Now we’ve all seen some Korean shamanism and occult rituals in films and shows before (Great Shaman Ga Doo Shim, The Guest, The Cursed, Bring It On Ghost, The 8th Night.) Often, the more serious of these stories would mix shamanism with some police detective procedural which would be the core of the show. But Exhuma puts these rituals to their believable realism in the center of the story, and the main actors all play their parts excellently, such that these ceremonies tell a story of their own. Never before have South Korean shaman rituals been presented so satisfyingly suspenseful – with the possible exception of 2016’s The Wailing (곡성 Gokseong, by Na Hong-jin), and even then, the rituals didn’t take a big portion of the film. Here in Exhuma, you get creeped out, intrigued, mesmerized and anxious all at once while watching close to actual shaman rituals. But the point is, you’d want (to believe) these rituals would work, because that’s how the bad guy can be dealt with in the story. We want that “expelliarmus!” to be as powerful, effective and believable as if Dr. Strange himself cast it.
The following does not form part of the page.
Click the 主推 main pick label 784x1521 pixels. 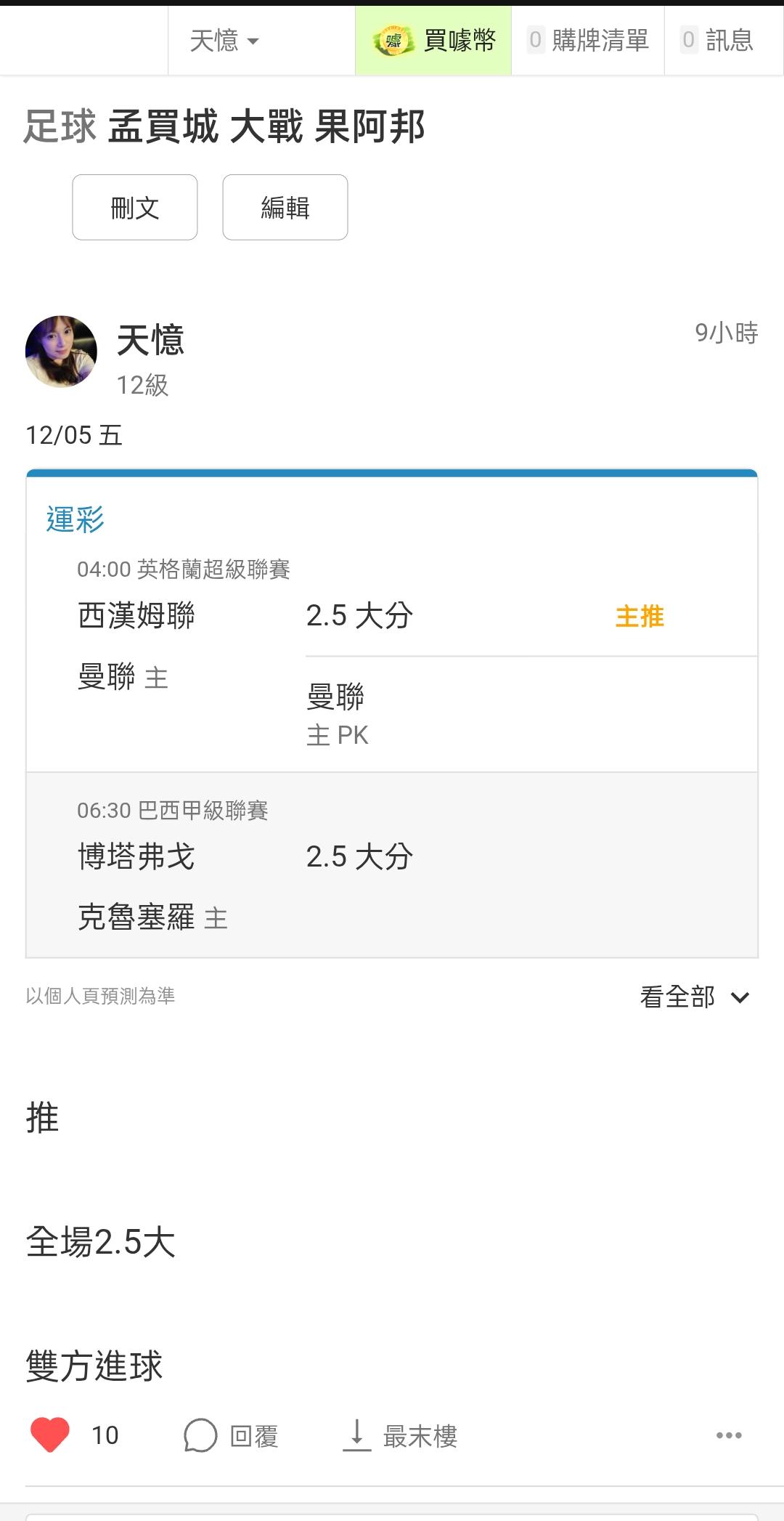640,617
What worked: spell-binding acting (regardless of my bias, they’re all good!), top-notch atmospherics and a confident control of tension that does not resort to cheap jumpscares for the heck of it. Also, the back story about Japanese occupation in World War II added some real drama to this fantasy.
What didn’t work (too much) is the final chapter which had to bind together the different strings of the story, but it was fun to have an anime moment when the protagonists banded together to fight the evil. With the surprise (oops?) appearance of another K-drama favorite, Kim Sun-young as Hwa-rim’s senior, Gwang-shim. It’s okay, it’s horror – a messy final act isn’t a deal-breaker.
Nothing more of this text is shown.